Le Pédagogue

LIVRE TROISIÈME

CHAPITRE IX

Des justes motifs que nous pouvons avoir de nous baigner.

Rentrant donc dans mon sujet, dont je me suis insensiblement écarté, je dirai que les motifs qui nous portent à nous baigner sont de quatre sortes : la propreté, la chaleur, la santé, et enfin le plaisir. Toute volupté physique étant criminelle, ce dernier motif doit être entièrement et absolument rejeté. Les femmes se peuvent baigner pour cause de santé et de propreté ; les hommes ne le peuvent que pour leur santé. L’excès de la chaleur pouvant être combattu et détruit par d’autres moyens, ce motif est également inadmissible. D’ailleurs, l’usage trop fréquent du bain affaiblit les forces naturelles, les relâche, les dissout presque, et les amène souvent au point où sont celles d’un homme qui est près de s’évanouir. Le corps humain, plongé dans l’eau, l’attire et la pompe par tous ses pores, de la même manière à peu près que les arbres et les végétaux. En voulez-vous une preuve évidente ? Si vous entrez dans le bain avec la soif, vous en sortez désaltéré. Il ne faut donc pas se baigner sans avoir de justes motifs de le faire. Le nom que les anciens donnaient aux bains indique assez qu’ils pensaient que leur action sur le corps de l’homme a de la ressemblance avec celle que les foulons ont sur l’étoffe. En effet, ils rident le corps et le vieillissent avant le temps, par un frottement continu ; ils le rongent et l’amollissent comme le feu amollit le fer. C’est d’une température égale et modérée, semblable à celle de notre corps, que nous avons besoin pour nous bien porter. L’usage des bains est nuisible en plusieurs circonstances, pourquoi donc en user toujours ? Il l’est lorsqu’on est affaibli par une diète prolongée ; il l’est encore lorsqu’on a l’estomac trop chargé de nourriture. Pour en user, il faut avoir égard à l’âge, au tempérament et à la saison de l’année. Utile à quelques-uns, il ne l’est point à tous ; ceux mêmes à qui il est utile quelquefois, il ne le leur est point toujours, comme l’avouent ceux dont l’état est d’étudier et de connaître ses diverses influences.

Pour nous, il nous suffit d’apporter en ceci la même modération que nous devons conserver dans toutes les actions de notre vie : ne point nous servir dans le bain des mains d’autrui, mais des nôtres ; ne point nous en faire un plaisir dont nous usions assidûment et plusieurs fois par jour, comme celui de la promenade.
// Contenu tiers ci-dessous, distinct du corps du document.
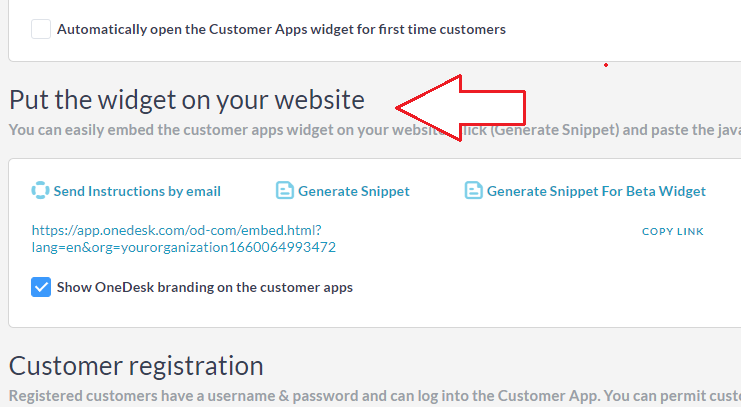Click the Send Instructions by email icon
Viewport: 741px width, 407px height.
tap(40, 191)
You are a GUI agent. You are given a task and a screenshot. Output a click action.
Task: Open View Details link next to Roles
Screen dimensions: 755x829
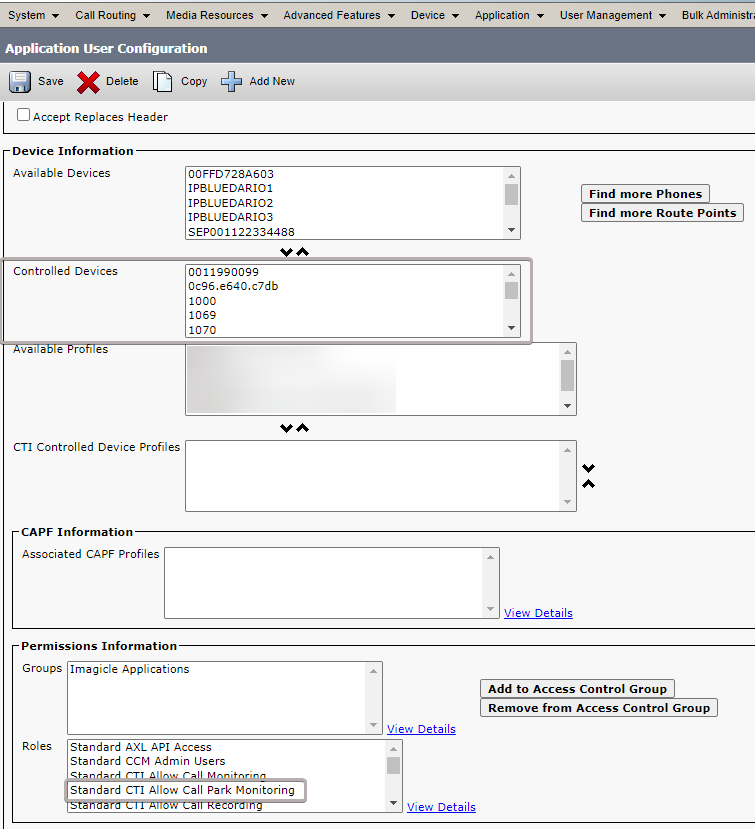point(441,807)
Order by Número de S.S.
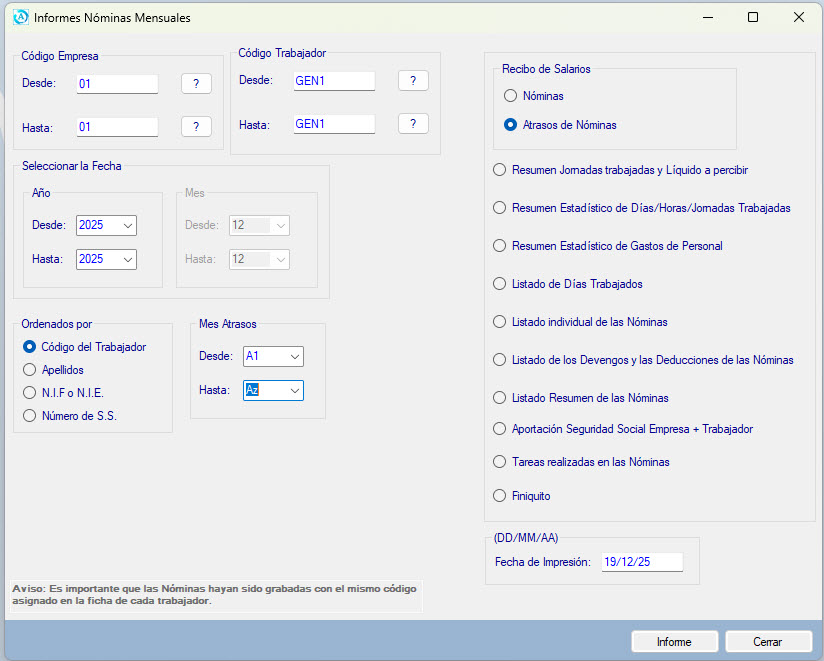The height and width of the screenshot is (661, 824). pos(29,416)
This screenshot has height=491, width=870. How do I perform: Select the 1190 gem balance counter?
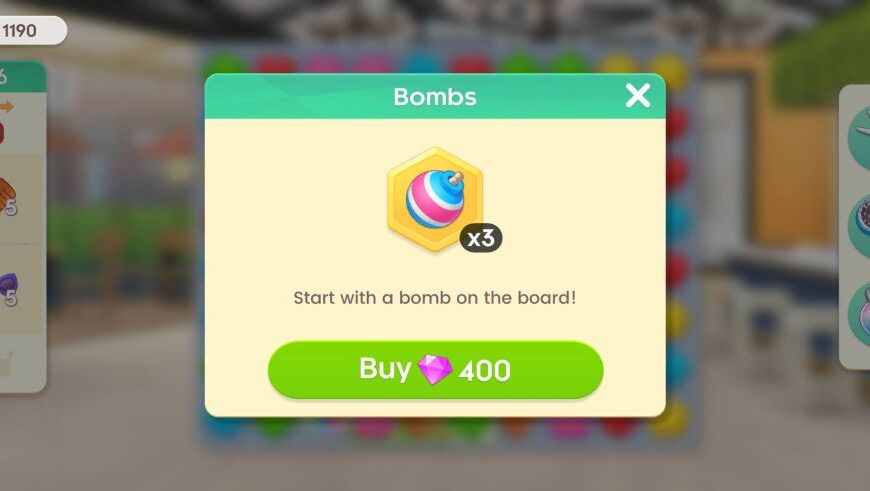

Nous entourer de nombreux domestiques occupés à nous arroser d’eau pendant que nous sommes dans le bain, c’est insulter à la dignité de notre prochain par un raffinement de volupté ; c’est en quelque sorte nous approprier l’usage du bain et ne pas comprendre qu’il appartient aux autres aussi bien qu’à nous. Surtout ne nous lassons point de baigner notre âme dans les pures maximes de la raison. Le corps aussi doit être lavé et purifié des ordures qui en sortent et qui s’y attachent ; mais il faut choisir l’instant où les fatigues du travail rendent le délassement du bain nécessaire à notre santé. « Malheur à vous, scribes et pharisiens hypocrites, disait le Seigneur, parce que vous êtes semblables à des sépulcres blanchis qui au-dehors paraissent beaux aux hommes, mais qui au-dedans sont pleins d’ossements de morts et de corruption ! » Malheur à vous, qui purifiez le dehors de la coupe et du vase pendant qu’au-dedans vous êtes pleins de rapines et de souillures ! Pharisiens aveugles, purifiez d’abord le dedans de la coupe et du vase, afin que le dehors soit pur aussi. Le plus utile et le meilleur de tous les bains est celui qui purifie l’âme de ses souillures ; c’est ce bain tout spirituel dont le prophète parle évidemment dans ce passage : « Le Seigneur a purifié de leurs souillures les fils et les filles d’Israël, il ôtera le sang d’au milieu d’eux, le sang de l’iniquité et le meurtre des prophètes. » La nature et le mode de cette purification de l’âme nous sont enseignés par le Seigneur même : « Purifiez-vous, nous dit-il ; purifiez-vous avec une ardeur toujours croissante dans un esprit de justice et de vérité. » Quant aux ordures du corps, il suffit d’un peu d’eau pour les enlever, comme on le fait à la campagne, où manquent les établissements de bains.